* _Consigne écrite 1_
Recopiez intégralement la critique du film Close.
* _Consigne écrite 2_
Reproduisez les enregistrements depuis leur début jusqu'à la ligne contenant « click(x=39, y=7) » incluse, en remplaçant « screenshot » par « screen capture » sans rien modifier d'autre.

* _Extrait_
>>>

Dire l’ineffable, filmer l’invisible, montrer une intimité indicible sans la figer, c’est la prouesse que réalise Lukas Dhont avec son second long-métrage, le merveilleux Close. On y découvre deux garçons de treize ans, Léo et Rémi, qui vont voir leurs liens étroits mis à l’épreuve lors du difficile passage de l’enfance à l’adolescence. À la douceur de l’été, des jeux au milieu des champs et à la tiédeur de la chambre au petit matin, succèdent alors le bitume de la cour de récré, les regards scrutateurs, les jugements définitifs et la dure hiérarchie du collège. Lukas Dhont évoque ainsi avec une grande délicatesse cette épreuve qu’est la fin de l’enfance, cette expulsion du paradis, ce deuil premier et violent, destructeur pour certains. Le monde des garçons se fracture et l’on voit le jardin d’Éden se métamorphoser à mesure que la honte remplace l’innocence.

<<<

(Extrait d'un fichier de données)

>>>

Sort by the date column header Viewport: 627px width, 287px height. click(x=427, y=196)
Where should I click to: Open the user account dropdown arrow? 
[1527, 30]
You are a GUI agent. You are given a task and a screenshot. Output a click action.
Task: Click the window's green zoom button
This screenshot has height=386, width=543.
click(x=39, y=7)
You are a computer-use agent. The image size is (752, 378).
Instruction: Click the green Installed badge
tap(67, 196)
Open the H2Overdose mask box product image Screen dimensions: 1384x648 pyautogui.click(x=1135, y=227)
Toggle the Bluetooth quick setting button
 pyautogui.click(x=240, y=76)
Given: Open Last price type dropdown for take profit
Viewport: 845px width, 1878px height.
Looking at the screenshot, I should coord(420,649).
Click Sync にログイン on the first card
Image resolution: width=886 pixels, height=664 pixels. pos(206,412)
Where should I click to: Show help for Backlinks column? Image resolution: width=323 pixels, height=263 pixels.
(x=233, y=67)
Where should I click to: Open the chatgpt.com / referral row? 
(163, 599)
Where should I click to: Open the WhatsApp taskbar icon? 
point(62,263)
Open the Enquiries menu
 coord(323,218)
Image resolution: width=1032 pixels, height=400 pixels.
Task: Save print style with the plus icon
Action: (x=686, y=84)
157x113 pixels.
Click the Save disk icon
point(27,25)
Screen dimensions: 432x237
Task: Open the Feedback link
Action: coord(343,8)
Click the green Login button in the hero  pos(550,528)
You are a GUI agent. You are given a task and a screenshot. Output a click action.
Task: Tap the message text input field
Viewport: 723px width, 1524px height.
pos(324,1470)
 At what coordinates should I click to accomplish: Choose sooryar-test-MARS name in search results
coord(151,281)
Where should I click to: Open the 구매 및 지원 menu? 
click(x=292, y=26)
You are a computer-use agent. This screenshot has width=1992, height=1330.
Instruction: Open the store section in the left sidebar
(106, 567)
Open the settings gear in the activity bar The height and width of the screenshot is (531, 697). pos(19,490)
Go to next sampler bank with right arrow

<<<

* _Réponse correcte 1_
Dire l’ineffable, filmer l’invisible, montrer une intimité indicible sans la figer, c’est la prouesse que réalise Lukas Dhont avec son second long-métrage, le merveilleux Close. On y découvre deux garçons de treize ans, Léo et Rémi, qui vont voir leurs liens étroits mis à l’épreuve lors du difficile passage de l’enfance à l’adolescence. À la douceur de l’été, des jeux au milieu des champs et à la tiédeur de la chambre au petit matin, succèdent alors le bitume de la cour de récré, les regards scrutateurs, les jugements définitifs et la dure hiérarchie du collège. Lukas Dhont évoque ainsi avec une grande délicatesse cette épreuve qu’est la fin de l’enfance, cette expulsion du paradis, ce deuil premier et violent, destructeur pour certains. Le monde des garçons se fracture et l’on voit le jardin d’Éden se métamorphoser à mesure que la honte remplace l’innocence.

* _Réponse correcte 2_
Sort by the date column header Viewport: 627px width, 287px height. click(x=427, y=196)
Where should I click to: Open the user account dropdown arrow? 
[1527, 30]
You are a GUI agent. You are given a task and a screen capture. Output a click action.
Task: Click the window's green zoom button
This screen capture has height=386, width=543.
click(x=39, y=7)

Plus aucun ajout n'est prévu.